What is particularly perplexing about this move by the Governor—besides the fact that there has not been any public outcry about allegedly onerous regulations in the Bay State--is there is a long history of Massachusetts Republican governors taking matters into their own hands in the face of federal inaction. Jane Swift was in office when the New England governors first got together to attack the problem of power plant pollution and restrict nitrogen oxide, sulfur dioxide, carbon dioxide and mercury from Massachusetts’ “filthy five” and Connecticut’s “sooty six.”

More recently, who can forget Governor Romney standing outside Salem Harbor declaring, “I will not create jobs or hold jobs that kill people, and that plant -- that plant kills people."

And what is the Regional Greenhouse Gas Initiative (RGGI), if not a voluntary state-by-state regulation on power plant emissions that goes above and beyond what the federal government offers?

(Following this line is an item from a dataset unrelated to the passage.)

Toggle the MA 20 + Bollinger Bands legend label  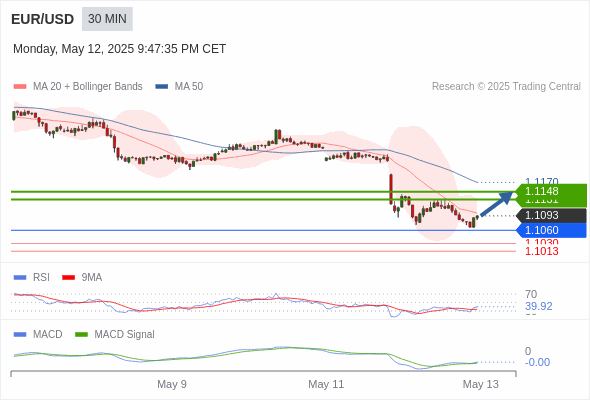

RGGI has resulted in tightening limits on power plant pollution and over $300 million in revenue to the Commonwealth since 2008, funds that have been reinvested in clean energy infrastructure, energy efficiency, and thousands of local jobs that cannot be outsourced.

The fact that states have the authority to promulgate rules that go above and beyond federal standards is not a bad thing – it is a good and necessary thing, for our own air and water, and for other states and the federal government who look to Massachusetts as a model to emulate.

Too often, at the Congressional level, clean water and clean air take a backseat to special interests, ideological crusades and corporate profits. That is not our tradition in the Commonwealth. Massachusetts should be leading, not following, when it comes to protecting public health and our irreplaceable natural resources.

Emily Norton is director of the Massachusetts Sierra Club.